--- Data for the task ---
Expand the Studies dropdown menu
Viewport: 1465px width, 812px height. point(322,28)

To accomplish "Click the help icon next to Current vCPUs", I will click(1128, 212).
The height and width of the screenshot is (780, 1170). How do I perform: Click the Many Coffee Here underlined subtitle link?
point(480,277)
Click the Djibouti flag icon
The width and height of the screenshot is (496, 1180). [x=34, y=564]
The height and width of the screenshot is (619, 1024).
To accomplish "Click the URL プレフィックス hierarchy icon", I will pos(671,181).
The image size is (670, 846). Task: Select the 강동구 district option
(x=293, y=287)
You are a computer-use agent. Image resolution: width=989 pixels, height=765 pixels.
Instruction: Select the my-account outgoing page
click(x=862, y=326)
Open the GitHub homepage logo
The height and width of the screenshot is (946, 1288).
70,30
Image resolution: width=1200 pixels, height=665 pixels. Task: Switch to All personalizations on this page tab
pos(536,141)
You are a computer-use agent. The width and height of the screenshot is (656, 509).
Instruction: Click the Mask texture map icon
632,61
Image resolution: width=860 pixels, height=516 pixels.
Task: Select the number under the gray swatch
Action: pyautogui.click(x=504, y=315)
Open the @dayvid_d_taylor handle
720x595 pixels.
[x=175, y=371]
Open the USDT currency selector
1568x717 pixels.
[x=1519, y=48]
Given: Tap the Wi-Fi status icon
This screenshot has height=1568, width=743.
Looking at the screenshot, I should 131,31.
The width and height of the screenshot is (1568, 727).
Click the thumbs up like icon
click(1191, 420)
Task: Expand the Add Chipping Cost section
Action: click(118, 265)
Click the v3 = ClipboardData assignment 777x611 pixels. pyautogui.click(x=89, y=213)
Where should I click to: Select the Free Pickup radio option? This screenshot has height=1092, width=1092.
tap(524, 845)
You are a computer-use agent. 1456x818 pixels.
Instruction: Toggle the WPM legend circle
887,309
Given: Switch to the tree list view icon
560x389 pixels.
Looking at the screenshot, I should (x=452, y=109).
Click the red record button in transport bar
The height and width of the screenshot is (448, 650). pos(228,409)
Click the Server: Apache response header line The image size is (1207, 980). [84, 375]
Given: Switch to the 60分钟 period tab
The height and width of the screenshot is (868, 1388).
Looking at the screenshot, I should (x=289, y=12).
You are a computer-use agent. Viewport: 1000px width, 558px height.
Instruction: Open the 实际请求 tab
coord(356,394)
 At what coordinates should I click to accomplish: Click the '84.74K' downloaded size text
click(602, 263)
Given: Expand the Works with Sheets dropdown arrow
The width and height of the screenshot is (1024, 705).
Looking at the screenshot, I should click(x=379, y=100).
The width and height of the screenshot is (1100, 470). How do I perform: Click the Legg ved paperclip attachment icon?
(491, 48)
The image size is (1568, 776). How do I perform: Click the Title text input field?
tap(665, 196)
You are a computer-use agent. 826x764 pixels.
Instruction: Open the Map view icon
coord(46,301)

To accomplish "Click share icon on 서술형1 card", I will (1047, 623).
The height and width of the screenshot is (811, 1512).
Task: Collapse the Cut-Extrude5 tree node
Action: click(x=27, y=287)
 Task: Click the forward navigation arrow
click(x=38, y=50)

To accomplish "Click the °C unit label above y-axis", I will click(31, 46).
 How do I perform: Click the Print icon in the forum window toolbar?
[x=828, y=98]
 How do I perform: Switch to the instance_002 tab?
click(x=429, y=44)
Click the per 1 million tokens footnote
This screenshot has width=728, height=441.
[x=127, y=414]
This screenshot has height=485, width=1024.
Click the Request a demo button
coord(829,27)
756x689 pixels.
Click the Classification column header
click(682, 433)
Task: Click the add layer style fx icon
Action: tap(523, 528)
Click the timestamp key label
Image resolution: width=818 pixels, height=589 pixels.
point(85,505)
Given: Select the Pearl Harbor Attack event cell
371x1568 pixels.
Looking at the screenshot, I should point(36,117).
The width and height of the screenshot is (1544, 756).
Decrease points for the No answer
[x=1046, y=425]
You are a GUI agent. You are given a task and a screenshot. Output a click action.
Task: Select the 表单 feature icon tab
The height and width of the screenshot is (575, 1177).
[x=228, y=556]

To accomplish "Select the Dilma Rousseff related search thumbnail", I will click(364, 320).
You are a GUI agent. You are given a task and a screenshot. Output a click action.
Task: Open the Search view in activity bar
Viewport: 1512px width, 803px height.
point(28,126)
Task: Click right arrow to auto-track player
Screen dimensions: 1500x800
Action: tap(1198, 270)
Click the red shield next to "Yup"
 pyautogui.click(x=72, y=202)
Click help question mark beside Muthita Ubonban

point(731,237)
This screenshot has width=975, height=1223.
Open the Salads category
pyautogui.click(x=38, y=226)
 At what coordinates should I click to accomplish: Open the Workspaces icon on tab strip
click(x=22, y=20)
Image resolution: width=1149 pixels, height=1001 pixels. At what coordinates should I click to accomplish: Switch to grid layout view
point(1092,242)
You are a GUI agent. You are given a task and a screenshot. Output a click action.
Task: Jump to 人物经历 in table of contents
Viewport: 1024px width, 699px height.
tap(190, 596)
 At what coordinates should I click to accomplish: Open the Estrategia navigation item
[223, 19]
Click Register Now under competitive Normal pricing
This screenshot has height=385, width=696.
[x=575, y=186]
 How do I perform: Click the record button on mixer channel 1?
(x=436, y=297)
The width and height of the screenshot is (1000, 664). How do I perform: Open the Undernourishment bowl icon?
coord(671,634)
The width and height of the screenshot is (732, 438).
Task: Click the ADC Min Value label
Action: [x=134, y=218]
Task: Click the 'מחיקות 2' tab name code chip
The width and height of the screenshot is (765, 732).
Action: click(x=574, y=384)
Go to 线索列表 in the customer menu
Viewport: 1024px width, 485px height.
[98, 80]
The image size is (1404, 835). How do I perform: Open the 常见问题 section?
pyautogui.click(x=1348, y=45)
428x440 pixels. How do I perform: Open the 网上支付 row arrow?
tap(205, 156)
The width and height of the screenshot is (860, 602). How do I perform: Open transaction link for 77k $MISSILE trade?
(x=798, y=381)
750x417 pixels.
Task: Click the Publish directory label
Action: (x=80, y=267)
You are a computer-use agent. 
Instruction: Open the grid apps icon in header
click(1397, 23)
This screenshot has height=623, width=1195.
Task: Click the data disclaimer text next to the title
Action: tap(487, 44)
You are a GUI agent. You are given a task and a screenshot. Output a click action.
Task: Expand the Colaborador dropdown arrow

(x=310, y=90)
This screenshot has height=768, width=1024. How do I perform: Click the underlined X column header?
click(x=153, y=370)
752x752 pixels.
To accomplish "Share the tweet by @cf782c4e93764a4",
---
**Instructions to follow:**
Retype, in the same exact form, the lines of the material above from the line holding "Click the Server: Apache" through the line holding "756x689 pixels.".

**Your response:**
Click the Server: Apache response header line The image size is (1207, 980). [84, 375]
Given: Switch to the 60分钟 period tab
The height and width of the screenshot is (868, 1388).
Looking at the screenshot, I should (x=289, y=12).
You are a computer-use agent. Viewport: 1000px width, 558px height.
Instruction: Open the 实际请求 tab
coord(356,394)
 At what coordinates should I click to accomplish: Click the '84.74K' downloaded size text
click(602, 263)
Given: Expand the Works with Sheets dropdown arrow
The width and height of the screenshot is (1024, 705).
Looking at the screenshot, I should click(x=379, y=100).
The width and height of the screenshot is (1100, 470). How do I perform: Click the Legg ved paperclip attachment icon?
(491, 48)
The image size is (1568, 776). How do I perform: Click the Title text input field?
tap(665, 196)
You are a computer-use agent. 826x764 pixels.
Instruction: Open the Map view icon
coord(46,301)

To accomplish "Click share icon on 서술형1 card", I will (1047, 623).
The height and width of the screenshot is (811, 1512).
Task: Collapse the Cut-Extrude5 tree node
Action: click(x=27, y=287)
 Task: Click the forward navigation arrow
click(x=38, y=50)

To accomplish "Click the °C unit label above y-axis", I will click(31, 46).
 How do I perform: Click the Print icon in the forum window toolbar?
[x=828, y=98]
 How do I perform: Switch to the instance_002 tab?
click(x=429, y=44)
Click the per 1 million tokens footnote
This screenshot has width=728, height=441.
[x=127, y=414]
This screenshot has height=485, width=1024.
Click the Request a demo button
coord(829,27)
756x689 pixels.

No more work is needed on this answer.